- EXERCISE INSTRUCTIONS -
Present every line of the material below as a numbered list, skipping blank lines and leaving out the pictures.
--- START DATASET ENTRIES ---
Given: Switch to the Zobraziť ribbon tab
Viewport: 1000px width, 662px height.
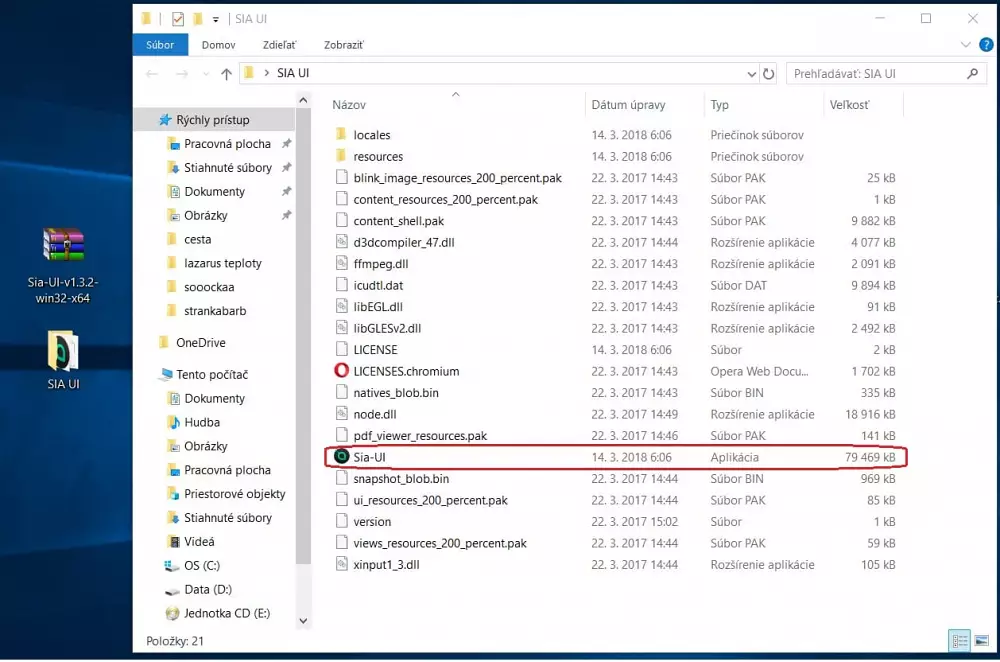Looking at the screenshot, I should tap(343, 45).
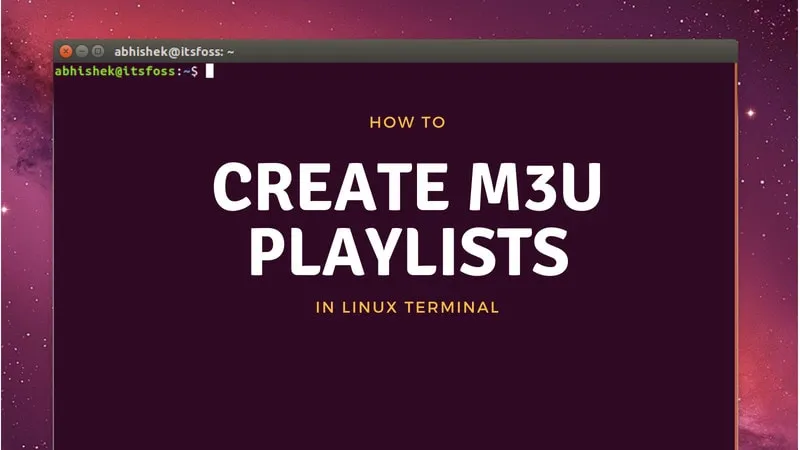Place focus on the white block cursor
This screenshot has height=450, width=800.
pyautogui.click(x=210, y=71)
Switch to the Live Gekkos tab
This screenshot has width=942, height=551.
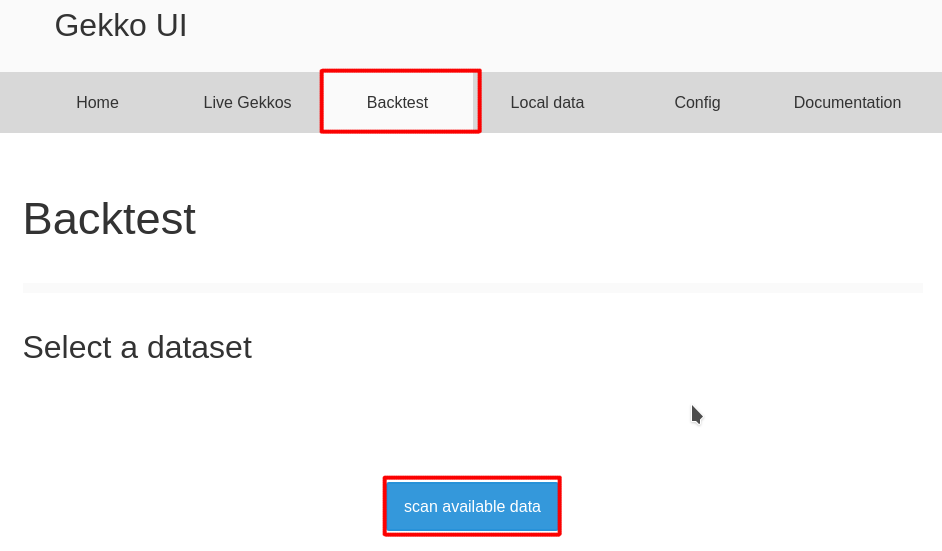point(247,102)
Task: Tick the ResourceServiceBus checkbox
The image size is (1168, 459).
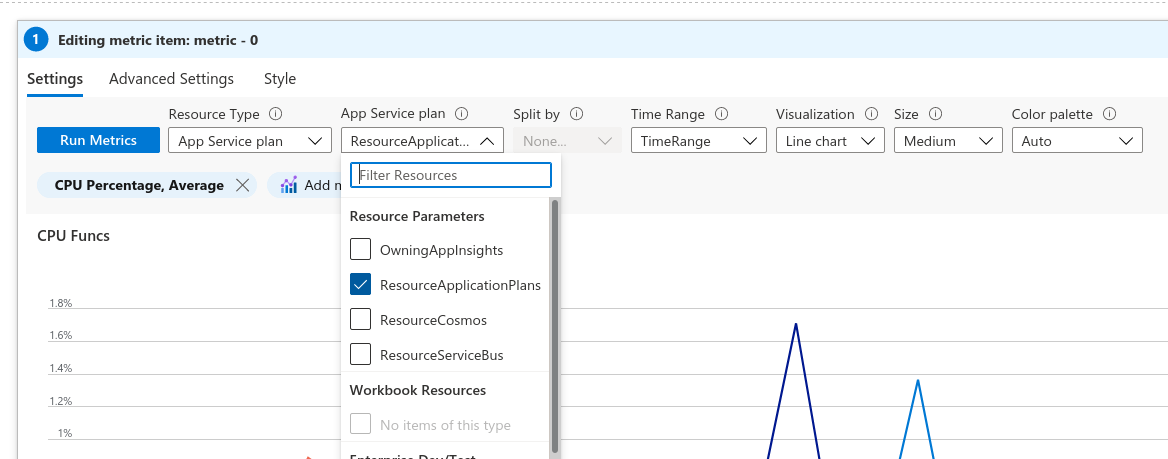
--- END DATASET ENTRIES ---
- RESULT -
1. Given: Switch to the Zobraziť ribbon tab
2. Viewport: 1000px width, 662px height.
3. Looking at the screenshot, I should tap(343, 45).
4. Place focus on the white block cursor
5. This screenshot has height=450, width=800.
6. pyautogui.click(x=210, y=71)
7. Switch to the Live Gekkos tab
8. This screenshot has width=942, height=551.
9. point(247,102)
10. Task: Tick the ResourceServiceBus checkbox
11. The image size is (1168, 459).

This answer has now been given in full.